Al mismo tiempo, nuestras posibilidades de variar identidades no responden a la lógica neoliberal de un mercado abierto. Hay identidades más fáciles de alterar: la conversión al cristianismo o al islam es un fenómeno relativamente frecuente en comparación con el complejo sistema de prácticas y creencias que ofrece el hinduismo. Pero imagínense por un momento que tratan de integrarse en una comunidad bantú de Nigeria, o que intentan imitar el acento de un pescador de Galway. Y no solo se trata de una cuestión de capacidades: no tenemos una gama ilimitada de razas, como tampoco existe una gran variedad de identidades sexuales. La hermosura de la actriz Winnie Harlow reside en la llamativa pigmentación de su cuerpo, mezcla de blanco y negro. Pero no se trata de una raza intermedia, sino de una enfermedad crónica y autoinmune llamada vitíligo, que aparece con frecuencia asociada a otras patologías. De la misma manera, los casos de morfología intersexual citados por Appiah son extremadamente anómalos, y no constituyen, desde el punto de vista biológico, un tercer sexo.
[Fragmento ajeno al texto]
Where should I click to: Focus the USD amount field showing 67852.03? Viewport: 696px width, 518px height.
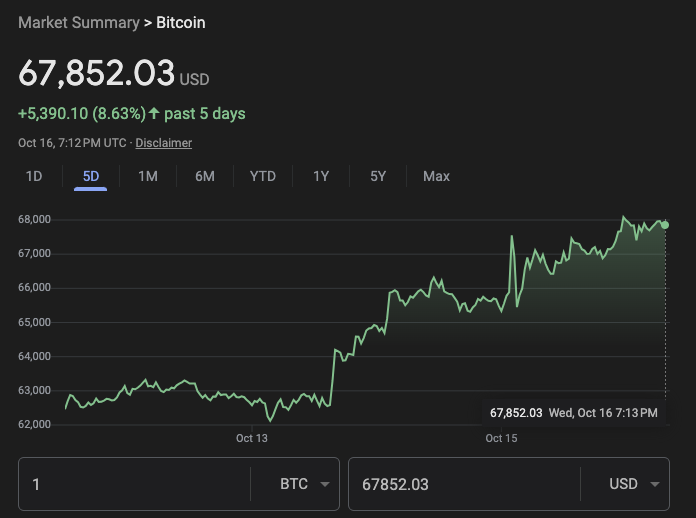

Hay atributos que son más difíciles de alterar en su esencia. Uno puede tratar de mimetizarse en un ambiente, como el célebre personaje de Zelig de Woody Allen, pero es muy difícil que consiga alterar su esencia. Se puede, sin duda, asumir el rol de otro género, de otra nación o de otra raza, pero es difícil que dicha transformación sea completa. Tal vez porque, como decía Ortega, el hombre no tiene naturaleza sino historia. Y quizás porque las esencias han estado tan tradicionalmente ligadas al racismo y a las actitudes xenófobas nos cuesta reconocer que existen realidades más allá de los prejuicios. Implícitas en el texto hay verdades a las que no se presta atención, como la premisa fundamental de que todo ser humano tiene una dignidad que lo hace digno de respeto. Son las verdades, mucho más que las mentiras, las que nos unen realmente.